DILUENT ADDITION MEANS
The diluent addition means 454 is shown in greater detail in FIGS. 16, 20, 21, and 21A.
A diluent manifold 552 is provided for extending across the machine 400 and extending across the width of the grout hopper 416 as shown in FIG. 16. A plurality of spray nozzles illustrated by nozzles 554 and 556 are shown equally spaced across the width of manifold 552. Eight (8) spray nozzle heads are provided although the number can be varied. The diluent pipe 458 is connected to the left end of the diluent manifold 552 via a fitting 558. Each of the spray nozzle heads illustrated by heads 554 and 556 are provided with hex nut adjustments illustrated by hex nut 560 in FIG. 21.
The diluent manifold 552 is mounted on the front end of an intake manifold support bracket 562 which is pivoted about the underside of the main frame 402 at pivot connector 564 as shown in FIG. 14. The intake manifold support bracket 562 is formed with a left side bracket member 564 and a right side bracket member 565 both of which provide for the connection with the left and the right hand end of the diluent manifold 552 as partially shown in the fragmentary view of FIG. 21A. The front portion of the intake manifold support bracket 562 provides for a coil spring seat member 566 on the left and right hand side as shown for the left hand bracket member 564 in FIG. 21A. A coil spring 568 is shown positioned on the ring retainer member. Coil spring 568 is one of a pair of springs which extends from the spring seat up to a cross bar 570 which extends between the left and right hand sides of the lower rectangular frame 404. Movement of the intake manifold support bracket upwardly compresses the spring set illustrated by spring 568 as shown in FIG. 21. The spring 568 is shown in the extended position in FIG. 20. Movement between the extended position shown in FIG. 20 and the compressed position shown in FIG. 21 is accomplished by a forward toggle linkage lever 572. The purpose of movement of the intake manifold support arm upwardly is to take the intake manifold 464 out of contact with the grout take-up belt 440 and operation of the toggle link 572 will be further explained below in reference to the grout take up assembly.
GROUT PICK-UP ASSEMBLY
The grout pick-up assembly 430 has been briefly described above and will now be described in detail with specific respect to FIGS. 14, 16, 18, 19, 20, 21, 21A, 22, and 25-30. The grout pick-up assembly is a major feature of the grouting machine 400 as shown in FIGS. 14, 16, 18, and 19. The grout pick-up assembly 430 has a front frame 600 and a rear frame 602. The front frame 600 is fixed in position with respect to main frame 402 by the left hand side support latch arm 432 and is secured on the right hand side by mounting plate 434 (FIG. 16). The support latch arm 432 can be detached at the left hand side and swung upwardly as shown in FIG. 18. The detachment bolts or fasteners 604 and 606 can be conveniently removed for this purpose. The support latch arm 432 is secured by a support arm bushing 608 which provides for pivotal movement about a pivot pin 610. The front roller drum 436 is rotatably secured at the front end of frame 600 by an axle 612.

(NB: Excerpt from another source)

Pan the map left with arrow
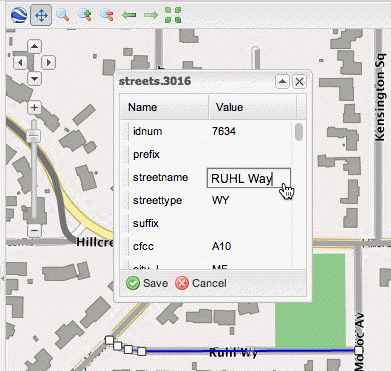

The rear frame 602 is designed to be an adjustable or floating frame which is connected to the front frame 600 by a king pin 614. King pin 614 is flexibly connected within a support tube 616 which is secured within front frame 600 by mounting plates 618 and 620 (FIG. 19). The king pin 614 is pivotally connected to the rear frame 602 through a pivot bolt 622. The rear frame 602 is also "connected"to the front frame 600 by the grout take-up belt 440 during the use of grouting machine 400.
The front frame 600 is constructed with a base frame 624 which is formed by a front plate 626 and a rear plate 628 and side frame plates 630 on the right hand side and 632 on the left hand side. Outer mounting bars 634 and 636 are also provided for and are secured to the right and left hand side frame members 630 and 632, respectively, and extend forward to provide the mounting for the front roller drum axle 612. A sprocket gear 615 is fixedly mounted to axle 612 at the right hand side as shown in FIG. 19. A spacer member 616 is provided to center the front roller drum 436 with respect to the front frame 600. The mounting plates 618 and 620 are centered within the front frame 600 as shown in FIG. 19 and form part of the structural support within the frame. Diagonal frame members 640 and 642 are also provided to increase structural rigidity.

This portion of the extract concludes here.